• _Task goal_:
All of the entries are to be restated word for word.

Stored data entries
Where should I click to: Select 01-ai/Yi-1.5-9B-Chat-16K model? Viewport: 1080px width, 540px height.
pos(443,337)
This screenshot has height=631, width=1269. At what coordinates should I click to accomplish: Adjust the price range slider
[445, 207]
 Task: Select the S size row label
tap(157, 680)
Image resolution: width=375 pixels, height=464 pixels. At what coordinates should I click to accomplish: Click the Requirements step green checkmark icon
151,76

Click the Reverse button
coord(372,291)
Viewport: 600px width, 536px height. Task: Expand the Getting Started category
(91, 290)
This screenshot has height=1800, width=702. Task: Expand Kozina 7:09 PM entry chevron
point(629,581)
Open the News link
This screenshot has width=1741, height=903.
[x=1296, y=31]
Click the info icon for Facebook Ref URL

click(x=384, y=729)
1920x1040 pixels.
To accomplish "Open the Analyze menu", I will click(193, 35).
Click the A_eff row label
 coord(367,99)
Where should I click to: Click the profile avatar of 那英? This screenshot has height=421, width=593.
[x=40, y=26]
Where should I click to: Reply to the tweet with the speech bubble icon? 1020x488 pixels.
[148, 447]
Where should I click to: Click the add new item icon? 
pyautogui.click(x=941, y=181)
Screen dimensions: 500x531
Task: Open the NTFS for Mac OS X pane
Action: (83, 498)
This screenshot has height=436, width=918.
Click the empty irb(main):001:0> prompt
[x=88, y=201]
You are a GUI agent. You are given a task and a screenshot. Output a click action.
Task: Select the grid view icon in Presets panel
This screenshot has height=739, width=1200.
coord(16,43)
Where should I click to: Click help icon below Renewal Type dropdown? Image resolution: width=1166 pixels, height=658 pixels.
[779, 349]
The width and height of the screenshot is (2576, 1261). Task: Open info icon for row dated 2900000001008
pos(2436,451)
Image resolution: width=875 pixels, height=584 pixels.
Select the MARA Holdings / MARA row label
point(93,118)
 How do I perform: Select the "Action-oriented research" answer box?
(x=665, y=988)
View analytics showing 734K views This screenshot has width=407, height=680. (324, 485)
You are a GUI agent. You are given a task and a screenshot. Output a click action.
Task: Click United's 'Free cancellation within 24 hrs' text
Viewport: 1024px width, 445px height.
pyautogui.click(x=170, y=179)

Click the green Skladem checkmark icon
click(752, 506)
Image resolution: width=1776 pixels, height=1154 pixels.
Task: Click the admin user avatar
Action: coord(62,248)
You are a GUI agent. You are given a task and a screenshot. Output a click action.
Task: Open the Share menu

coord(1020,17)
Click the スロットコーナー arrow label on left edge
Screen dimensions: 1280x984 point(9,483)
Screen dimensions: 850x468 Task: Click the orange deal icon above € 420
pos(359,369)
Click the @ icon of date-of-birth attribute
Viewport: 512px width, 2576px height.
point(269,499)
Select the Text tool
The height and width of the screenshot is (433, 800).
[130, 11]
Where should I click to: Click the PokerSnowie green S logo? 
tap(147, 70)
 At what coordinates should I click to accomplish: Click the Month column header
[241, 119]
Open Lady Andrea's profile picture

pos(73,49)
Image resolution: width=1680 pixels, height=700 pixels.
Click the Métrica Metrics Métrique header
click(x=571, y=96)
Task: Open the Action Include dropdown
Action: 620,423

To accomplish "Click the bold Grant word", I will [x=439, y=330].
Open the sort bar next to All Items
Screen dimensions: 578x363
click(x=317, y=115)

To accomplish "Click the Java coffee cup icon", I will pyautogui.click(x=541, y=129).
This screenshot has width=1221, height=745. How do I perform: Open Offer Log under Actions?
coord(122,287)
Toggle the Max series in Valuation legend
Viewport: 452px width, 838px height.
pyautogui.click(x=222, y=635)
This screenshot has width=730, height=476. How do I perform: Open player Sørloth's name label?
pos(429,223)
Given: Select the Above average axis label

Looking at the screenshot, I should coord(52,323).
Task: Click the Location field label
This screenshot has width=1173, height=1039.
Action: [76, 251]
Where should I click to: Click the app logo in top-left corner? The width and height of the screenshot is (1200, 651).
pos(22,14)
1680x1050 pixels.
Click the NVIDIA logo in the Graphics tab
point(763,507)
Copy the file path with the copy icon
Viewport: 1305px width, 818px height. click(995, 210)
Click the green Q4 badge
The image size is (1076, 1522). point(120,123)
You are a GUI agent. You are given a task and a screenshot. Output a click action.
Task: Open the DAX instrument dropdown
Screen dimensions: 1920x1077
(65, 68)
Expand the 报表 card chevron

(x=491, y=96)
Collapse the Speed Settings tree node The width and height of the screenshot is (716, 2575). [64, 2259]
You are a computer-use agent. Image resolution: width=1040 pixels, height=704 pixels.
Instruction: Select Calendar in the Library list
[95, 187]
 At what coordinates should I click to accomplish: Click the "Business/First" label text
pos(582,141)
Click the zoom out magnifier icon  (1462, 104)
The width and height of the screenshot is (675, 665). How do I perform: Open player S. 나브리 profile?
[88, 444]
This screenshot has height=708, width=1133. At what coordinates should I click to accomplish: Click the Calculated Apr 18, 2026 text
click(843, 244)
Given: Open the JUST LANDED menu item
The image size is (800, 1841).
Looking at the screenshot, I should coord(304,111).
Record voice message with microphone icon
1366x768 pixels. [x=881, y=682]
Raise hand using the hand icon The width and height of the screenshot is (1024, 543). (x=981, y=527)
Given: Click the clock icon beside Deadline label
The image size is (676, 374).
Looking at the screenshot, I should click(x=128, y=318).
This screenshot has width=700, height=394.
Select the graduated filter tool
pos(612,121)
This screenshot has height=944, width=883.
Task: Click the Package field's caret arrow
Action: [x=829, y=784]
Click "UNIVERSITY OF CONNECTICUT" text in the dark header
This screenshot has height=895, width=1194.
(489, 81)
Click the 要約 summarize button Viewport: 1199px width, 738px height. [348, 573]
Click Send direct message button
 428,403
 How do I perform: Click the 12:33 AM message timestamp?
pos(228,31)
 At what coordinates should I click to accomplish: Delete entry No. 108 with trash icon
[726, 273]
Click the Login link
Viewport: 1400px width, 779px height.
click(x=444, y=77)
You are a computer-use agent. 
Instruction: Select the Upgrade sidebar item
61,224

• _Result for this exercise_:
Where should I click to: Select 01-ai/Yi-1.5-9B-Chat-16K model? Viewport: 1080px width, 540px height.
pos(443,337)
This screenshot has height=631, width=1269. At what coordinates should I click to accomplish: Adjust the price range slider
[445, 207]
 Task: Select the S size row label
tap(157, 680)
Image resolution: width=375 pixels, height=464 pixels. At what coordinates should I click to accomplish: Click the Requirements step green checkmark icon
151,76

Click the Reverse button
coord(372,291)
Viewport: 600px width, 536px height. Task: Expand the Getting Started category
(91, 290)
This screenshot has height=1800, width=702. Task: Expand Kozina 7:09 PM entry chevron
point(629,581)
Open the News link
This screenshot has width=1741, height=903.
[x=1296, y=31]
Click the info icon for Facebook Ref URL

click(x=384, y=729)
1920x1040 pixels.
To accomplish "Open the Analyze menu", I will click(193, 35).
Click the A_eff row label
 coord(367,99)
Where should I click to: Click the profile avatar of 那英? This screenshot has height=421, width=593.
[x=40, y=26]
Where should I click to: Reply to the tweet with the speech bubble icon? 1020x488 pixels.
[148, 447]
Where should I click to: Click the add new item icon? 
pyautogui.click(x=941, y=181)
Screen dimensions: 500x531
Task: Open the NTFS for Mac OS X pane
Action: (83, 498)
This screenshot has height=436, width=918.
Click the empty irb(main):001:0> prompt
[x=88, y=201]
You are a GUI agent. You are given a task and a screenshot. Output a click action.
Task: Select the grid view icon in Presets panel
This screenshot has height=739, width=1200.
coord(16,43)
Where should I click to: Click help icon below Renewal Type dropdown? Image resolution: width=1166 pixels, height=658 pixels.
[779, 349]
The width and height of the screenshot is (2576, 1261). Task: Open info icon for row dated 2900000001008
pos(2436,451)
Image resolution: width=875 pixels, height=584 pixels.
Select the MARA Holdings / MARA row label
point(93,118)
 How do I perform: Select the "Action-oriented research" answer box?
(x=665, y=988)
View analytics showing 734K views This screenshot has width=407, height=680. (324, 485)
You are a GUI agent. You are given a task and a screenshot. Output a click action.
Task: Click United's 'Free cancellation within 24 hrs' text
Viewport: 1024px width, 445px height.
pyautogui.click(x=170, y=179)

Click the green Skladem checkmark icon
click(752, 506)
Image resolution: width=1776 pixels, height=1154 pixels.
Task: Click the admin user avatar
Action: coord(62,248)
You are a GUI agent. You are given a task and a screenshot. Output a click action.
Task: Open the Share menu

coord(1020,17)
Click the スロットコーナー arrow label on left edge
Screen dimensions: 1280x984 point(9,483)
Screen dimensions: 850x468 Task: Click the orange deal icon above € 420
pos(359,369)
Click the @ icon of date-of-birth attribute
Viewport: 512px width, 2576px height.
point(269,499)
Select the Text tool
The height and width of the screenshot is (433, 800).
[130, 11]
Where should I click to: Click the PokerSnowie green S logo? 
tap(147, 70)
 At what coordinates should I click to accomplish: Click the Month column header
[241, 119]
Open Lady Andrea's profile picture

pos(73,49)
Image resolution: width=1680 pixels, height=700 pixels.
Click the Métrica Metrics Métrique header
click(x=571, y=96)
Task: Open the Action Include dropdown
Action: 620,423

To accomplish "Click the bold Grant word", I will [x=439, y=330].
Open the sort bar next to All Items
Screen dimensions: 578x363
click(x=317, y=115)

To accomplish "Click the Java coffee cup icon", I will pyautogui.click(x=541, y=129).
This screenshot has width=1221, height=745. How do I perform: Open Offer Log under Actions?
coord(122,287)
Toggle the Max series in Valuation legend
Viewport: 452px width, 838px height.
pyautogui.click(x=222, y=635)
This screenshot has width=730, height=476. How do I perform: Open player Sørloth's name label?
pos(429,223)
Given: Select the Above average axis label

Looking at the screenshot, I should coord(52,323).
Task: Click the Location field label
This screenshot has width=1173, height=1039.
Action: [76, 251]
Where should I click to: Click the app logo in top-left corner? The width and height of the screenshot is (1200, 651).
pos(22,14)
1680x1050 pixels.
Click the NVIDIA logo in the Graphics tab
point(763,507)
Copy the file path with the copy icon
Viewport: 1305px width, 818px height. click(995, 210)
Click the green Q4 badge
The image size is (1076, 1522). point(120,123)
You are a GUI agent. You are given a task and a screenshot. Output a click action.
Task: Open the DAX instrument dropdown
Screen dimensions: 1920x1077
(65, 68)
Expand the 报表 card chevron

(x=491, y=96)
Collapse the Speed Settings tree node The width and height of the screenshot is (716, 2575). [64, 2259]
You are a computer-use agent. Image resolution: width=1040 pixels, height=704 pixels.
Instruction: Select Calendar in the Library list
[95, 187]
 At what coordinates should I click to accomplish: Click the "Business/First" label text
pos(582,141)
Click the zoom out magnifier icon  (1462, 104)
The width and height of the screenshot is (675, 665). How do I perform: Open player S. 나브리 profile?
[88, 444]
This screenshot has height=708, width=1133. At what coordinates should I click to accomplish: Click the Calculated Apr 18, 2026 text
click(843, 244)
Given: Open the JUST LANDED menu item
The image size is (800, 1841).
Looking at the screenshot, I should coord(304,111).
Record voice message with microphone icon
1366x768 pixels. [x=881, y=682]
Raise hand using the hand icon The width and height of the screenshot is (1024, 543). (x=981, y=527)
Given: Click the clock icon beside Deadline label
The image size is (676, 374).
Looking at the screenshot, I should click(x=128, y=318).
This screenshot has width=700, height=394.
Select the graduated filter tool
pos(612,121)
This screenshot has height=944, width=883.
Task: Click the Package field's caret arrow
Action: [x=829, y=784]
Click "UNIVERSITY OF CONNECTICUT" text in the dark header
This screenshot has height=895, width=1194.
(489, 81)
Click the 要約 summarize button Viewport: 1199px width, 738px height. [348, 573]
Click Send direct message button
 428,403
 How do I perform: Click the 12:33 AM message timestamp?
pos(228,31)
 At what coordinates should I click to accomplish: Delete entry No. 108 with trash icon
[726, 273]
Click the Login link
Viewport: 1400px width, 779px height.
click(x=444, y=77)
You are a computer-use agent. 
Instruction: Select the Upgrade sidebar item
61,224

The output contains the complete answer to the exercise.